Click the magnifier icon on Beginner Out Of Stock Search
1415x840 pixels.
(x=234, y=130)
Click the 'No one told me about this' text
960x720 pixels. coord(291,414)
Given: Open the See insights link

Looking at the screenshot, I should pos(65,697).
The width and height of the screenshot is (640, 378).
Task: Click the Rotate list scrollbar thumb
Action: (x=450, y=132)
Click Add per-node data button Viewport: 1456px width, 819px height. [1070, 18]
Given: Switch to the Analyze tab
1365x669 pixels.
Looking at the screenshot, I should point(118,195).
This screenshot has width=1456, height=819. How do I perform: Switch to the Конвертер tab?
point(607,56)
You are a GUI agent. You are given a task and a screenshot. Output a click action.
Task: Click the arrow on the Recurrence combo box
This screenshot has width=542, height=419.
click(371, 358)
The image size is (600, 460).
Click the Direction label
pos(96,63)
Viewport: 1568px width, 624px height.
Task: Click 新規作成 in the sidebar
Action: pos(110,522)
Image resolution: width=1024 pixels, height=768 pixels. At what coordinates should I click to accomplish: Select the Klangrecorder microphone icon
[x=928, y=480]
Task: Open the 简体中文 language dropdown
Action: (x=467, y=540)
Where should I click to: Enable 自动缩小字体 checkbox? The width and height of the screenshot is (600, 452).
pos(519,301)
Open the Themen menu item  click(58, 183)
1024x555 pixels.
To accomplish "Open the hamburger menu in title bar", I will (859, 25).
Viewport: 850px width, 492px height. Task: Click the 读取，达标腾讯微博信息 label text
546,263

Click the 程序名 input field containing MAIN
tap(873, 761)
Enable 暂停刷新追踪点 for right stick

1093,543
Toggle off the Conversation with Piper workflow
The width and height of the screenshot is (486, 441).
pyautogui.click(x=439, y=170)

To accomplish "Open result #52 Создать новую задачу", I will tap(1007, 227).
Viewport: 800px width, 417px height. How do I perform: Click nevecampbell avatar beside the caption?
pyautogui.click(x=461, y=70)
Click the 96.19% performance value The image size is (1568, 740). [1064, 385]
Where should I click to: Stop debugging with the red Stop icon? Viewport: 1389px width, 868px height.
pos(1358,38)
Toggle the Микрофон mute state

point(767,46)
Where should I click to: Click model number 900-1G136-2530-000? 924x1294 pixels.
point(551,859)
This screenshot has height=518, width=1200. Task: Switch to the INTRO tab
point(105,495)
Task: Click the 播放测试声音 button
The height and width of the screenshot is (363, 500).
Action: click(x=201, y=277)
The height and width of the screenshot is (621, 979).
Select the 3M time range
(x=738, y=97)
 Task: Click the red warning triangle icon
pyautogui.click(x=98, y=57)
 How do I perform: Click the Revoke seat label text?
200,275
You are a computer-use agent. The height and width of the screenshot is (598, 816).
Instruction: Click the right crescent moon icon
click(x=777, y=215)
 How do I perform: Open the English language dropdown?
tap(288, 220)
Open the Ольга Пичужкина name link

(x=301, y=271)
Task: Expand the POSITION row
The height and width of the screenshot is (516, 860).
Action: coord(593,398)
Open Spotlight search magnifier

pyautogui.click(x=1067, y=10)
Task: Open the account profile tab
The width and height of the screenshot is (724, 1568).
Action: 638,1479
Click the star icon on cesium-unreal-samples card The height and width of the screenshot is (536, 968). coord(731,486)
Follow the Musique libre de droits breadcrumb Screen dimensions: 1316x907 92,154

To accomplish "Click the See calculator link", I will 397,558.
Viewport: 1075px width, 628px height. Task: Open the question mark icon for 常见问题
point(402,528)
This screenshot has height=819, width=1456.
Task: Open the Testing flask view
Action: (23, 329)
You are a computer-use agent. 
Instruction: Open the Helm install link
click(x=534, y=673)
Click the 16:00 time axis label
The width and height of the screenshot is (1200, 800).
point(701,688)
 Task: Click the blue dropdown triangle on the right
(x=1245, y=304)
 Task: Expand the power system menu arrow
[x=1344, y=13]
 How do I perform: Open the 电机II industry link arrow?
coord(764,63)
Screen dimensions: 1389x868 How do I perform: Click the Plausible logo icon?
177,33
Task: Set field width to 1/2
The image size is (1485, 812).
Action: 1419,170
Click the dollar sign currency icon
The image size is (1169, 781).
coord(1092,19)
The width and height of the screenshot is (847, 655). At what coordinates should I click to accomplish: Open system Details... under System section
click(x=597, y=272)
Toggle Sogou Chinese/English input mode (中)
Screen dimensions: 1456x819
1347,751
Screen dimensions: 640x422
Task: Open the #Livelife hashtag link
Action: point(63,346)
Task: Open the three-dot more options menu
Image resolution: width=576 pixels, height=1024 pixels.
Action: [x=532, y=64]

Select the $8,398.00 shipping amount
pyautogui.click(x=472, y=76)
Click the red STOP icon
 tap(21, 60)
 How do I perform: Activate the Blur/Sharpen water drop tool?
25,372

------------------------------------------------

Write out verbatim the part of the material that opens with the line containing "Viewport: 1075px width, 628px" and closes with the line containing "tap(21, 60)", including both of those lines.

Viewport: 1075px width, 628px height. Task: Open the question mark icon for 常见问题
point(402,528)
This screenshot has height=819, width=1456.
Task: Open the Testing flask view
Action: (23, 329)
You are a computer-use agent. 
Instruction: Open the Helm install link
click(x=534, y=673)
Click the 16:00 time axis label
The width and height of the screenshot is (1200, 800).
point(701,688)
 Task: Click the blue dropdown triangle on the right
(x=1245, y=304)
 Task: Expand the power system menu arrow
[x=1344, y=13]
 How do I perform: Open the 电机II industry link arrow?
coord(764,63)
Screen dimensions: 1389x868 How do I perform: Click the Plausible logo icon?
177,33
Task: Set field width to 1/2
The image size is (1485, 812).
Action: 1419,170
Click the dollar sign currency icon
The image size is (1169, 781).
coord(1092,19)
The width and height of the screenshot is (847, 655). At what coordinates should I click to accomplish: Open system Details... under System section
click(x=597, y=272)
Toggle Sogou Chinese/English input mode (中)
Screen dimensions: 1456x819
1347,751
Screen dimensions: 640x422
Task: Open the #Livelife hashtag link
Action: point(63,346)
Task: Open the three-dot more options menu
Image resolution: width=576 pixels, height=1024 pixels.
Action: [x=532, y=64]

Select the $8,398.00 shipping amount
pyautogui.click(x=472, y=76)
Click the red STOP icon
 tap(21, 60)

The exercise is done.